====== Brano scelto

E poi inizia a rilanciare e proposte degli altri utenti Twitter (di solido del Pd) che suggeriscono cosa fare con questo #bonusDef da 1,6 miliardi.
Tipo: “#bonusdef io lo userei per l’abitare sociale”.
I retroscenisti si scatenano, i politici cominciano a dettare commenti alle agenzie.
È fatta: tutto il dibattito si sposta sul bonus Def.
Andrà al Welfare? C’è chi giura che sia destinato agli incapienti, quelli esclusi dal bonus degli 80 eurodello scorso anno perchè con redditi troppo bassi.
Di sicuro male non farà ai consensi del Pd in vista delle elezioni regionali di fine maggio.
Il premier ci pensa, tiene tutti in sospeso, sa che adesso i giornali si riempiranno di stime e simulazioni, un miliardo e mezzo non è tantissimo ma può accontentare molti appetiti.
Ma come, non eravamo tiratissimi tra recessione e vincoli europei? Come ha fatto Renzi a trovare un tesoretto da 1,6 miliardi? Miracolo.
Un passo indietro.

============
====== Elenco dati

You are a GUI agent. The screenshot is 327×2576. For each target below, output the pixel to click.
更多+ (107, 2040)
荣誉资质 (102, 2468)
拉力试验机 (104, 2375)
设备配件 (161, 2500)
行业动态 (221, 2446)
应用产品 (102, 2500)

============

--- Consegna ---
Trascrivi tutte le frasi del brano sul bonus Def che terminano con un punto interrogativo.

--- Esercizio svolto ---
Andrà al Welfare?
Ma come, non eravamo tiratissimi tra recessione e vincoli europei?
Come ha fatto Renzi a trovare un tesoretto da 1,6 miliardi?